A partir de ces données, le linguiste Emile Benveniste  (1902 – 1976) s’est interrogé sur le rapport entre la transmission de messages des abeilles et le langage humain. Avant de décrire les critères de différence qui conduiront Benveniste à soutenir que les abeilles n’utilisent  pas de langage, il convient de bien séparer dans nos esprit les notions de « code de signaux » et de « systèmes de signes ». Dans un code, les signaux ont une signification et une seule, laquelle n’attend, en guise de réponse, (mais justement ce n’est pas une réponse) qu’une attitude. Le signal est donc à la fois univoque (un seul sens) et prescriptif (la réception induit un comportement, pas un autre message). Dans un systèmes de signes s’effectuent des effets de structure plus compliqués précisément parce qu’il n’y a pas de rapport univoque entre un signe et ce qu’il signifie. Il faut distinguer, en effet, les morphèmes, c’est-à-dire les mots, les unités minimales de signification dans lesquels on peut distinguer un signifiant « chien » et un signifié « l’animal qui aboie » et les phonèmes qui sont plutôt des consonances et qui n’ont en elles-mêmes aucun signifié. Par exemple, le phonème « ou » est présent dans des morphèmes aussi différents par leur sens que « cou / chou / pou / sou / fou » etc. « Ou » ne veut rien dire ici. Cela pourrait avoir du sens si on disait «  es-tu ? » mais « où » serait alors un morphème. Un phonème ne veut donc rien dire par lui-même mais c’est précisément son implication dans une multiplicité de morphèmes qui rend possible une infinité de sens différents. Les morphèmes sont donc les cadres à l’intérieur desquels les phonèmes dépourvus de sens par eux-mêmes en acquièrent au gré de leur articulation. C’est justement parce que les phonèmes n’ont pas de signifié que l’on peut construire autant de morphèmes et, a fortiori, articuler ses morphèmes dans des phrases pour multiplier les nuances dans ce qui est signifié. Cette structure complexe est finalement plus souple qu’un code dans lequel le signifiant a un seul signifié : le feu rouge nous envoie le message : « arrête-toi ! ».
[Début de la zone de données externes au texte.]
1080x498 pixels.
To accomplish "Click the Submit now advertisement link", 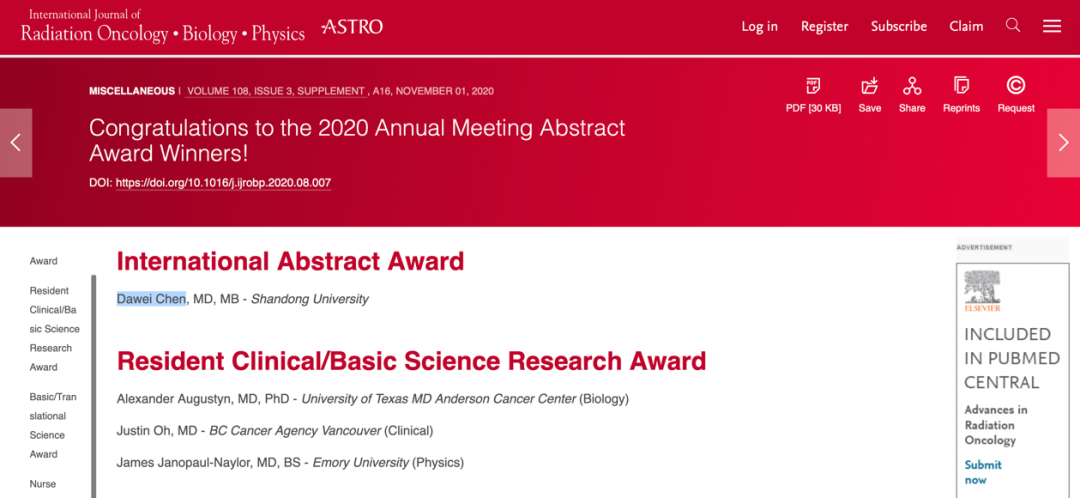I will pos(983,472).
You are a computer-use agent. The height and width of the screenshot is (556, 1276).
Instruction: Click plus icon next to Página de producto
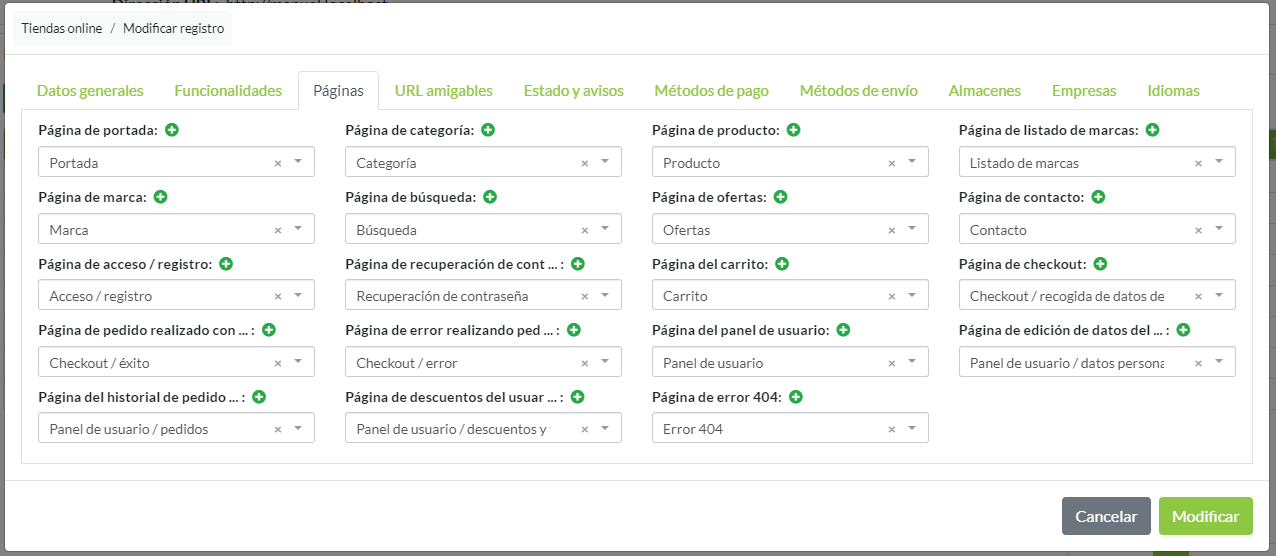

On comprend ainsi ce qui va guider les recherches de Benveniste : pour qu’il y ait langage, il faut qu’il y ait cette double articulation celle des morphèmes (première articulation : signifiant et signifié) et celle des phonèmes (deuxième articulation : signifiant sans signifié). Le phonème « Ou » est dans c-ou et f-ou mais ce sont des morphèmes différents par leur sens.
- Le premier critère relevé par Benveniste est celui de la voix. Les abeilles ne pourraient pas communiquer dans le noir puisque les abeilles destinatrices ne percevraient pas la danse de l’abeille émettrice. C’est donc un mode de transmission limité.
- Le deuxième est celui du dialogue. Les abeilles qui ont reçu l’information agissent par rapport à elle sans répondre à l’émettrice.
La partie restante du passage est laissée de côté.